既然你有嵌套的後代和不同的命名空間,可以考慮只運行的XPath給每個需要的XML值。然後將它們綁定到一個數據框中。外lapply()跨越了checkpath()功能brca:patient節點的數量運行,以考慮可能的失蹤兒童或後代節點:

patientnum <- 1:length(xpathSApply(doc, "//brca:patient")) 

checkpath <- function(xpath){ 
    val <- ifelse(length(xpath) > 0, xpath[[1]], NA) 
} 

patientdata <- lapply(patientnum, function(i){ 
    temp <- c(checkpath(xpathSApply(doc, paste0("//brca:patient[",i,"]/clin_shared:tumor_tissue_site"), xmlValue)), 
      checkpath(xpathSApply(doc, paste0("//brca:patient[",i,"]/descendant::clin_shared:race"), xmlValue)), 
      checkpath(xpathSApply(doc, paste0("//brca:patient[",i,"]/descendant::shared:bcr_patient_barcode"), xmlValue)), 
      checkpath(xpathSApply(doc, paste0("//brca:patient[",i,"]/descendant::shared_stage:system_version"), xmlValue)), 
      checkpath(xpathSApply(doc, paste0("//brca:patient[",i,"]/descendant::shared_stage:pathologic_T"), xmlValue))) 
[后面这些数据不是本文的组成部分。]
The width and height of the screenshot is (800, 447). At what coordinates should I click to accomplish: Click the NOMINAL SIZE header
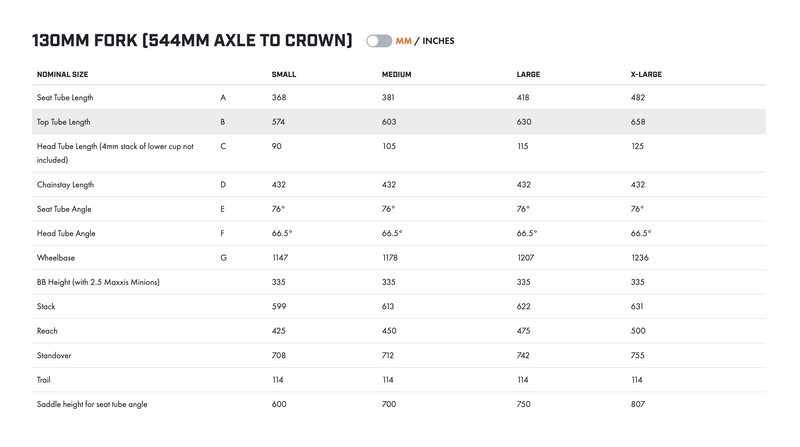click(x=62, y=74)
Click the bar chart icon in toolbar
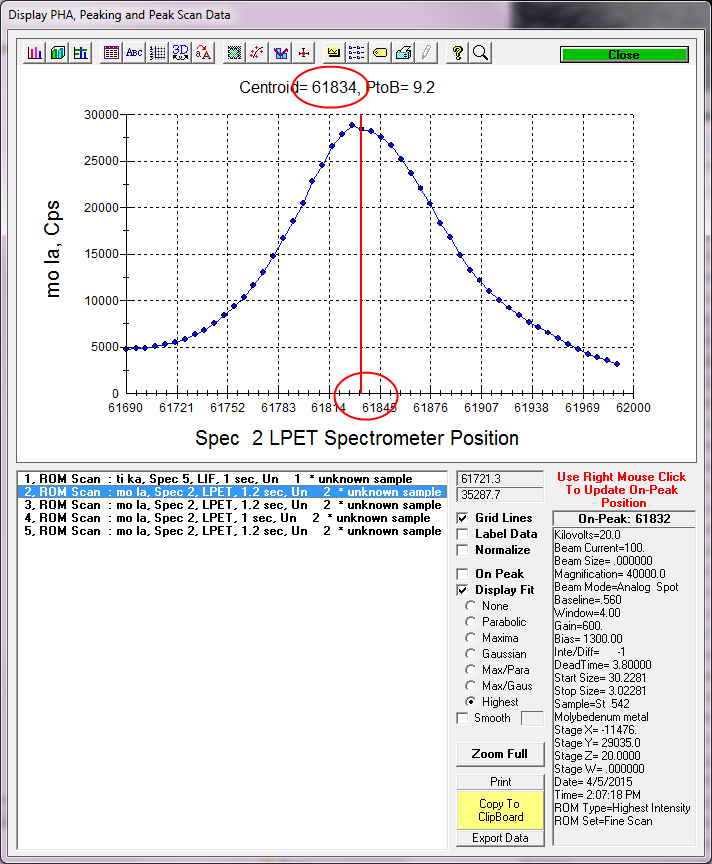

    temp <- setNames(temp, c("tumor_tissue_site", "race", "bcr_patient_barcode", "system_version", "pathologic_T")) 
}) 

patients <- do.call(rbind, patientdata) 
patients <- data.frame(patients, stringsAsFactors = FALSE) 

另外,您還可以使用xmlToDataFrame()但需要扁平化和簡化您的XML這可以用XSLT(XML轉換語言和與XPath同級)來完成。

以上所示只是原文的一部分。